- Stored data entries
>>>

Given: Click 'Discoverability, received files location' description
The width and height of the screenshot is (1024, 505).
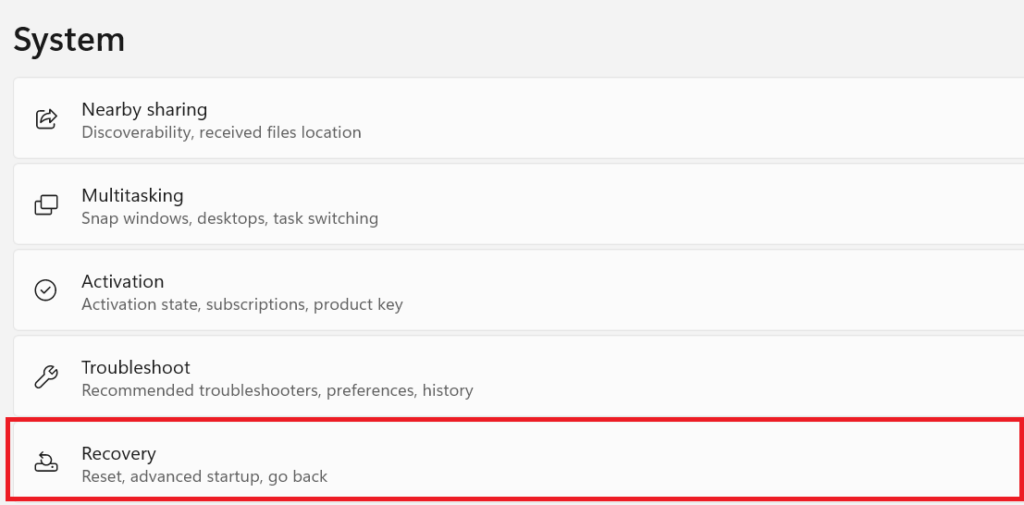Looking at the screenshot, I should pyautogui.click(x=221, y=132).
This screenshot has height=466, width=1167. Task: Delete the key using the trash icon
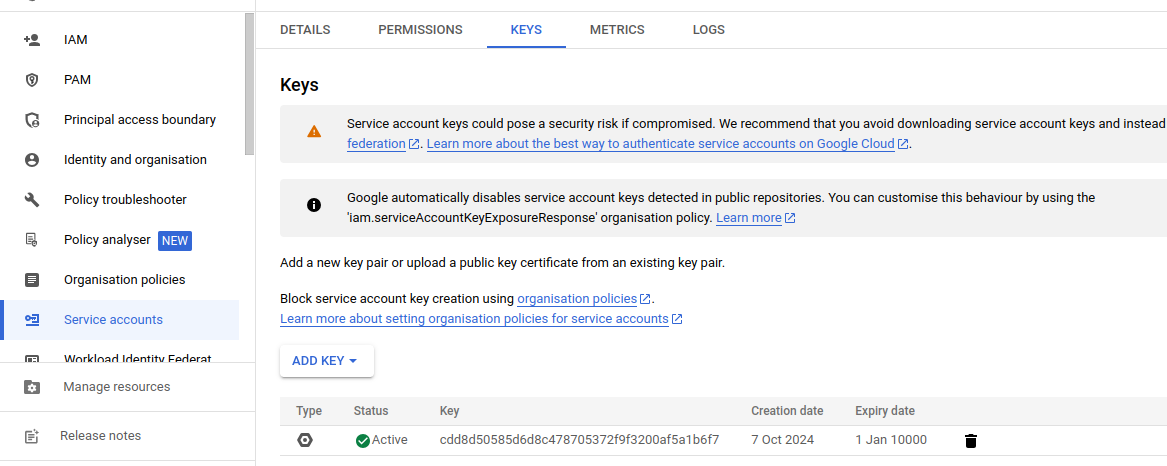[971, 441]
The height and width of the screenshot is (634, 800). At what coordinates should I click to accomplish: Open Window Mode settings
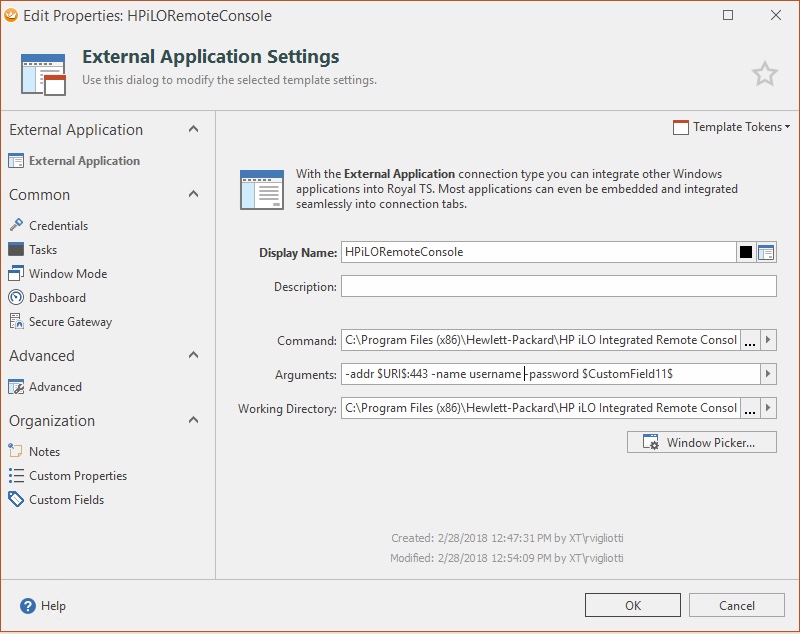[x=68, y=274]
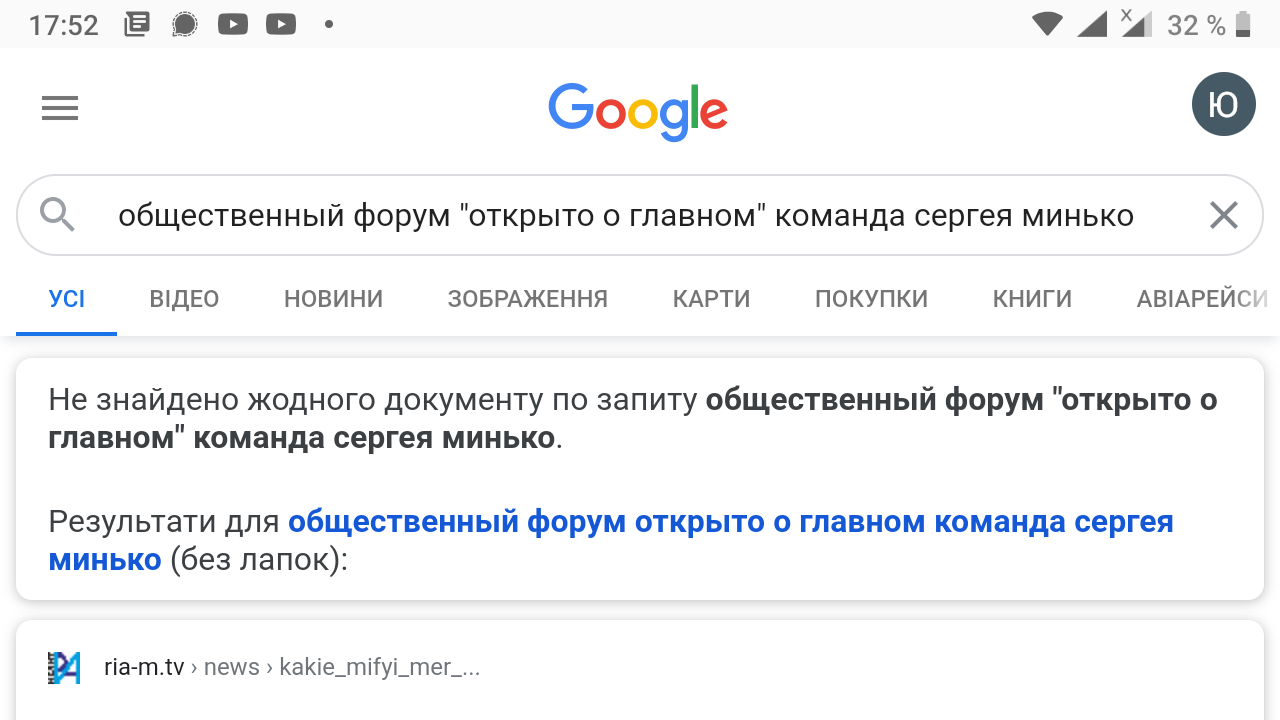Open the account avatar with letter Ю
Image resolution: width=1280 pixels, height=720 pixels.
(x=1223, y=104)
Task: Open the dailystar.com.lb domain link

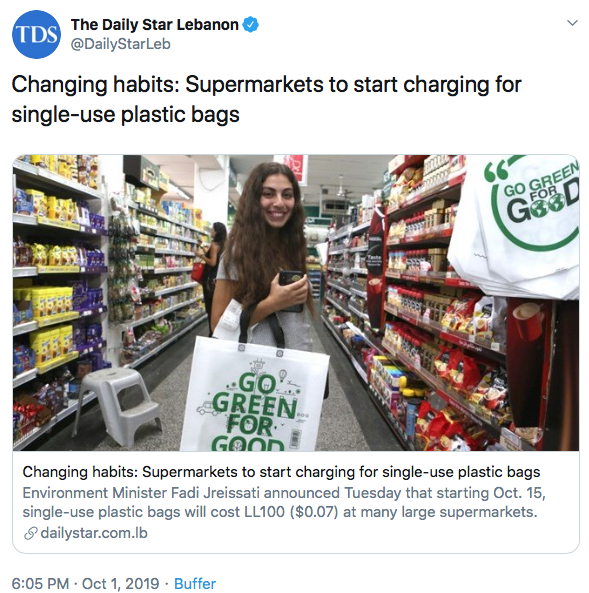Action: coord(94,533)
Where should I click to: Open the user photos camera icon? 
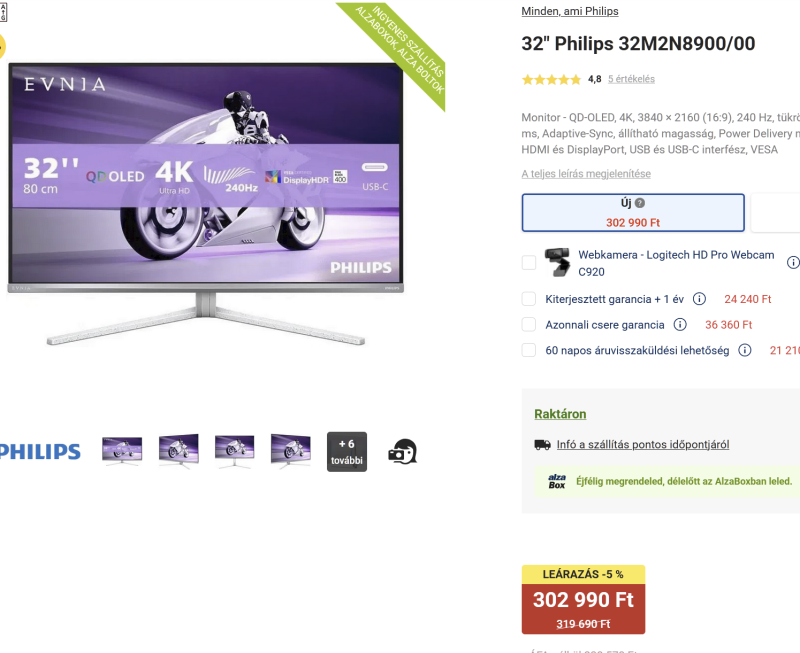(x=403, y=451)
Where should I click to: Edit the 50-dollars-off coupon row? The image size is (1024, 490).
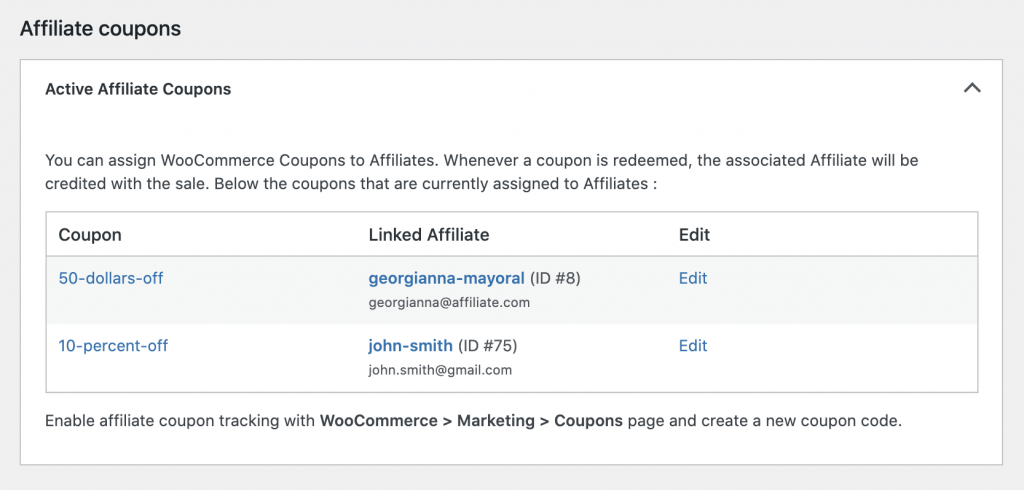[693, 278]

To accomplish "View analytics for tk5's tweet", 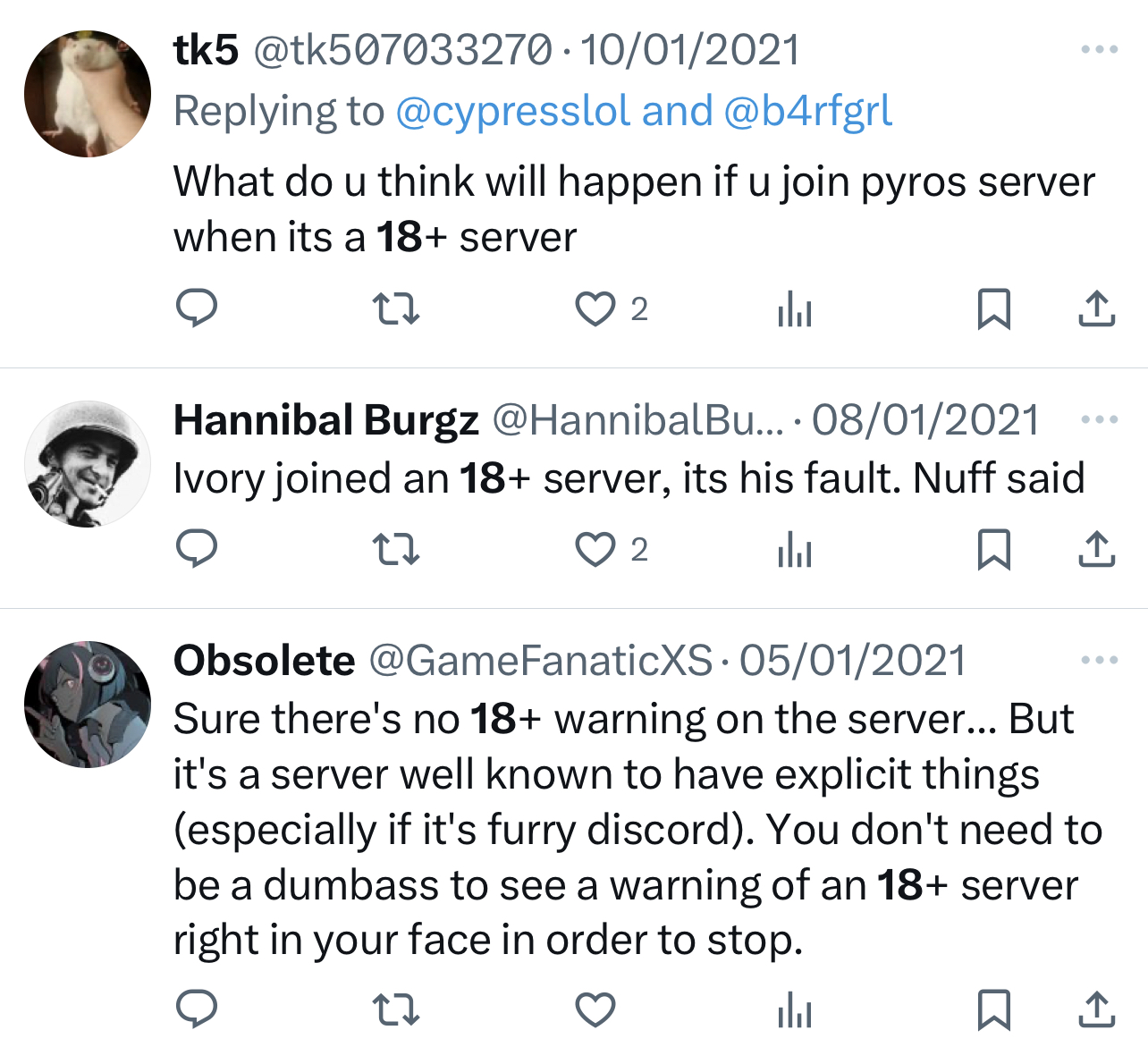I will pyautogui.click(x=795, y=309).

<<<

- What is being asked
Starting at the beginning of the data and ending at the line containing "(x=403, y=451)", write those lines out again with "Task" switched to "Goal" and nothing else altered. Leave out the pictures.

- Exercise solution
Given: Click 'Discoverability, received files location' description
The width and height of the screenshot is (1024, 505).
Looking at the screenshot, I should pyautogui.click(x=221, y=132).
This screenshot has height=466, width=1167. Goal: Delete the key using the trash icon
[971, 441]
The height and width of the screenshot is (634, 800). At what coordinates should I click to accomplish: Open Window Mode settings
[x=68, y=274]
Open the account avatar with letter Ю
Image resolution: width=1280 pixels, height=720 pixels.
(x=1223, y=104)
Goal: Open the dailystar.com.lb domain link

Action: coord(94,533)
Where should I click to: Open the user photos camera icon? 
(x=403, y=451)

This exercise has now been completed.